— PAGE —
-- BEGIN --

Pecuniary force may properly belong to that kind of love which is excited by State Conventions, and other idols set up and worshiped by men. But if a man would give all the substance of his house for love, (the love of God, which is stronger than death) it would be utterly condemned. - Canticles viii. 7. These pecuniary exhibitions of the Convention's love, have, like Pharaoh's lean kine, eaten up all the fat kine. "Consequently the operation of the Convention in other departments of benevolence is exceedingly limited. This may explain the reason why bread is not dealt out to the poor, by these monopolizers of modern benevolence; no milk of human kindness dealt out to suffering humanity around this monster; and it would be regarded as a prodigal waste of benevolence, for this Convention, under its present embarrassments, to even speak the truth concerning the Old School Baptists.

-- END --

In the passage on the Convention, what does the Convention's love look like when it is shown in money? You won't need the material.

— SOURCE EXCERPT —
-- BEGIN --

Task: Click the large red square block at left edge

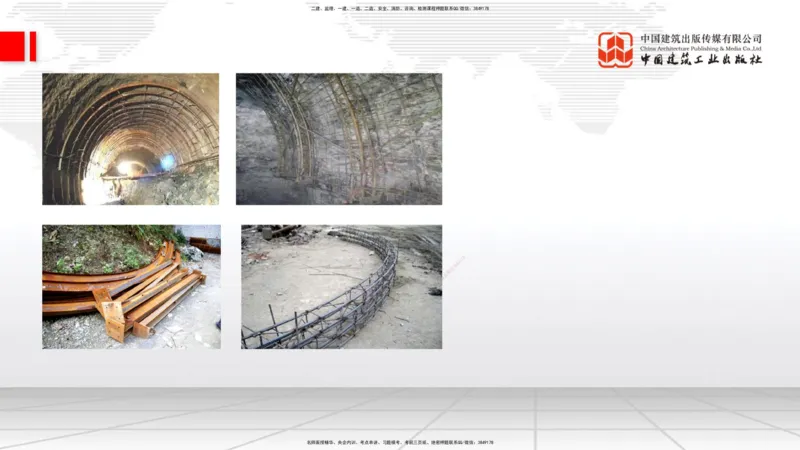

-- END --

— IN RESPONSE —
It is like Pharaoh's lean kine, which have eaten up all the fat kine.